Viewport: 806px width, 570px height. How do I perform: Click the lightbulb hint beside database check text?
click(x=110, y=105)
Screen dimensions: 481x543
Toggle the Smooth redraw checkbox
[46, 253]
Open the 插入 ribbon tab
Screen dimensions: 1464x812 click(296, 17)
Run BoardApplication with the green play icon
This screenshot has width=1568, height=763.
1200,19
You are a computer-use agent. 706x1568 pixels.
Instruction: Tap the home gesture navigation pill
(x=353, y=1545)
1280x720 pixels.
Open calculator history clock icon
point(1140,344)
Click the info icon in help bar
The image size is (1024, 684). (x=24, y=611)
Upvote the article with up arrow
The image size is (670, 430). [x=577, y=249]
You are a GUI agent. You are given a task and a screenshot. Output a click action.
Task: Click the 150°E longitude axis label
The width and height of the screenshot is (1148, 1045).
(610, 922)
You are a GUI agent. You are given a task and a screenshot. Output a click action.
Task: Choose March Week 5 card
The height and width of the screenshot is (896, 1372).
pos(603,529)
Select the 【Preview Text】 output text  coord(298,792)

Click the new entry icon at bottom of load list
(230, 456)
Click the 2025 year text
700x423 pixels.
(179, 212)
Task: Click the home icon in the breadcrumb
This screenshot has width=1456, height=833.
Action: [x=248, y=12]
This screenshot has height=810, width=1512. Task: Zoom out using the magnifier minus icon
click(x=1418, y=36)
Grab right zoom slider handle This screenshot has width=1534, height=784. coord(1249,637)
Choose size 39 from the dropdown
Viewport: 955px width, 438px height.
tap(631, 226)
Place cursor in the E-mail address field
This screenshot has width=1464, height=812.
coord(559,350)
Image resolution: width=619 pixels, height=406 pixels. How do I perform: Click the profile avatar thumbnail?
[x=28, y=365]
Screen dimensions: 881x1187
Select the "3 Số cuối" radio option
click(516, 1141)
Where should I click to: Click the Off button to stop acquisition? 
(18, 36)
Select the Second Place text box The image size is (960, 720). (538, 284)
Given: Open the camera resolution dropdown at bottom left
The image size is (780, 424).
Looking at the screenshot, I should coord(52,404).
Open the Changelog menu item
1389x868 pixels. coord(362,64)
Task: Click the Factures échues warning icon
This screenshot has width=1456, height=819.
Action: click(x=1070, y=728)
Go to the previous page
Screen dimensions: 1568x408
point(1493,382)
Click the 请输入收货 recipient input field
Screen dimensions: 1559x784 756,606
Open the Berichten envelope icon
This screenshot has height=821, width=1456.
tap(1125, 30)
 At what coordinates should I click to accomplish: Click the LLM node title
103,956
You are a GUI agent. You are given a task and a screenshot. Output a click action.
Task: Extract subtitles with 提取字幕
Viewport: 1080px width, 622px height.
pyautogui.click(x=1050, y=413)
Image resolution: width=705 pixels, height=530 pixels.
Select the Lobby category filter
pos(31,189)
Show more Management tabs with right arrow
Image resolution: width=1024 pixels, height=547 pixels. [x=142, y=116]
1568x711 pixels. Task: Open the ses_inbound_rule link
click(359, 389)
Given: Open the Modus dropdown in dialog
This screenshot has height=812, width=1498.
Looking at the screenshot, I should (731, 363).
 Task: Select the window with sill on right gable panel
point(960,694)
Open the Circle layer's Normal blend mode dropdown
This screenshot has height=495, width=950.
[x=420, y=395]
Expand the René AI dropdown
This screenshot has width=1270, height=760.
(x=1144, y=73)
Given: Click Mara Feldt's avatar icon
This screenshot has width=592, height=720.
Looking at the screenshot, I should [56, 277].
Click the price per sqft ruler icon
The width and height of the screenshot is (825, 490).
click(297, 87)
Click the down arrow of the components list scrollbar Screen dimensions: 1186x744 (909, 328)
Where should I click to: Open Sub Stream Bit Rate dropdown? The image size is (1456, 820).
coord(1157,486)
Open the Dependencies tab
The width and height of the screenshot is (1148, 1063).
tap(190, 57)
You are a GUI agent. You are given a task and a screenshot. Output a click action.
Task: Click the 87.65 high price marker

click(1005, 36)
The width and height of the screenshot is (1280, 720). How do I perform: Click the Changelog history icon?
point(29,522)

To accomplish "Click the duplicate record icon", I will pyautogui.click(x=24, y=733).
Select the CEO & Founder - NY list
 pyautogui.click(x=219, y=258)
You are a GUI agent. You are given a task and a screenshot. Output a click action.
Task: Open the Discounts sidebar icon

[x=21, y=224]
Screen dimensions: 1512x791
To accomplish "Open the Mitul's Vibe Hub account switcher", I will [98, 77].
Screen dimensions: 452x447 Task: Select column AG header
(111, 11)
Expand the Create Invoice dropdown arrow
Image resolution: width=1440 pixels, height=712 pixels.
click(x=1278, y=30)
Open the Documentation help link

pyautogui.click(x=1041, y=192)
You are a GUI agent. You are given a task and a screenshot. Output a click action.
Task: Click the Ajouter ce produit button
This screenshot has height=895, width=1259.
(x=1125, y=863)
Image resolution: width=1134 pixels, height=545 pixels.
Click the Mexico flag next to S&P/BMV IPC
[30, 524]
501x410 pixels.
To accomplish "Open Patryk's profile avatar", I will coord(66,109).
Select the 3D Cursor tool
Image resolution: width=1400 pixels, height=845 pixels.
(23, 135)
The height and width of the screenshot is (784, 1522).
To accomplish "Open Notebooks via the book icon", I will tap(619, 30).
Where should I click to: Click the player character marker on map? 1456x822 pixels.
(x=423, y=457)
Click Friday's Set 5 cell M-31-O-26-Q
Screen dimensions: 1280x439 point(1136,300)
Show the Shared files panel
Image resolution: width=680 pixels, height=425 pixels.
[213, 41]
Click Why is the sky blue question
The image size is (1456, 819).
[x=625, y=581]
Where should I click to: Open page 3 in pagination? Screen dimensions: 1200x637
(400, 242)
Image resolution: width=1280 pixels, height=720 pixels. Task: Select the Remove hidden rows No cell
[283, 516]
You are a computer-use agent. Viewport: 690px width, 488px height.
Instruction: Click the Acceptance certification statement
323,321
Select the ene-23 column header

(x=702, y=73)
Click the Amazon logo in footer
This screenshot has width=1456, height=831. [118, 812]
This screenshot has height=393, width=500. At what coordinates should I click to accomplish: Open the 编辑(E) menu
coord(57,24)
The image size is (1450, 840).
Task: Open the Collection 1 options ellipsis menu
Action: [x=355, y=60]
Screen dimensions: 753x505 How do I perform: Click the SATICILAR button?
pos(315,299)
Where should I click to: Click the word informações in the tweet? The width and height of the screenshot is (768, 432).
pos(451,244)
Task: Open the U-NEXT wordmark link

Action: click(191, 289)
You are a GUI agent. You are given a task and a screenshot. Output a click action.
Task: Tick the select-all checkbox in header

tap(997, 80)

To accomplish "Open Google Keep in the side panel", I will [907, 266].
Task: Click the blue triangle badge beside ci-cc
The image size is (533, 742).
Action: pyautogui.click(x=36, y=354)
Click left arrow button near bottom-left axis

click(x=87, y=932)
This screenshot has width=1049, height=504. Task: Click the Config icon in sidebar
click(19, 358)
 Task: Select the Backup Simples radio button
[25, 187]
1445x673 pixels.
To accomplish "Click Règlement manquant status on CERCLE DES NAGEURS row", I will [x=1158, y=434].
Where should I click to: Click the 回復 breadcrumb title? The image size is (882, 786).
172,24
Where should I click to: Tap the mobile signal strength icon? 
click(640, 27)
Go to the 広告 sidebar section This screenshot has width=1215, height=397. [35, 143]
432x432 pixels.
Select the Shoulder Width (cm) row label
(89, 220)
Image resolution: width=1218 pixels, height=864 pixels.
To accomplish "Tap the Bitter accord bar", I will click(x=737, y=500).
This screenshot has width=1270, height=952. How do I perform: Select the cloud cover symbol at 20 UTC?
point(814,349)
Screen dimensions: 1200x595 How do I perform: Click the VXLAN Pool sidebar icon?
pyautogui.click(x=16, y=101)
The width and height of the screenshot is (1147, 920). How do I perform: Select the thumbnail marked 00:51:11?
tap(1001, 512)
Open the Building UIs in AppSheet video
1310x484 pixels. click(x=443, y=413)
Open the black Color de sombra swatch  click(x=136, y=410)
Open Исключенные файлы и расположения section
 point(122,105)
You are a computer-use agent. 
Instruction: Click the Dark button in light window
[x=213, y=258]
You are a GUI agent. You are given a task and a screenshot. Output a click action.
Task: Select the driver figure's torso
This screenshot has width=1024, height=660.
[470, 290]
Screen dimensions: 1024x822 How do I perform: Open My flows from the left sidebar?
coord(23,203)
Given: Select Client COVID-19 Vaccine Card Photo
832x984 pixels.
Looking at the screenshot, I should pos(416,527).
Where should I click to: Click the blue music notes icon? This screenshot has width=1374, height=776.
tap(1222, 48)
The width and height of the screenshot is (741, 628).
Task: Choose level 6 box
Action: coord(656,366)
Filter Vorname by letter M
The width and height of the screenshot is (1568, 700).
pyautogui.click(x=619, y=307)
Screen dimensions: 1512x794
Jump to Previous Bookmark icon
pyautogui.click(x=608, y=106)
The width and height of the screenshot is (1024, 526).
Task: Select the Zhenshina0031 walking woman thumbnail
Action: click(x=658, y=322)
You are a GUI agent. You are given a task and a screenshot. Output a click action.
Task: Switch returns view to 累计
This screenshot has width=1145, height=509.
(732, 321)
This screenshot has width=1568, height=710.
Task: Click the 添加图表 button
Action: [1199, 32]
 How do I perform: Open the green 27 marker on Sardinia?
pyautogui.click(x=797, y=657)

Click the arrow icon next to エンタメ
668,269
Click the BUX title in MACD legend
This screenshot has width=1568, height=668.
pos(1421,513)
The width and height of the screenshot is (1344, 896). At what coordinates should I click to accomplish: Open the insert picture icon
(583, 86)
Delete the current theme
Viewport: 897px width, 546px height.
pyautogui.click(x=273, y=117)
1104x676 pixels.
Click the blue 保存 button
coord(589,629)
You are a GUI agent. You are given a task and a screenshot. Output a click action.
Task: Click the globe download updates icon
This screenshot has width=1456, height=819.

_____

Update the lines from the one with "The width and height of the screenshot is (1280, 720)." to the one with "I will coord(66,109)." by putting "Coupons" in place of "Discounts". Leave everything else unchanged, and give back only those lines.

(THE REPLY)
The width and height of the screenshot is (1280, 720). How do I perform: Click the Changelog history icon?
point(29,522)

To accomplish "Click the duplicate record icon", I will pyautogui.click(x=24, y=733).
Select the CEO & Founder - NY list
 pyautogui.click(x=219, y=258)
You are a GUI agent. You are given a task and a screenshot. Output a click action.
Task: Open the Coupons sidebar icon

[x=21, y=224]
Screen dimensions: 1512x791
To accomplish "Open the Mitul's Vibe Hub account switcher", I will [98, 77].
Screen dimensions: 452x447 Task: Select column AG header
(111, 11)
Expand the Create Invoice dropdown arrow
Image resolution: width=1440 pixels, height=712 pixels.
click(x=1278, y=30)
Open the Documentation help link

pyautogui.click(x=1041, y=192)
You are a GUI agent. You are given a task and a screenshot. Output a click action.
Task: Click the Ajouter ce produit button
This screenshot has height=895, width=1259.
(x=1125, y=863)
Image resolution: width=1134 pixels, height=545 pixels.
Click the Mexico flag next to S&P/BMV IPC
[30, 524]
501x410 pixels.
To accomplish "Open Patryk's profile avatar", I will coord(66,109).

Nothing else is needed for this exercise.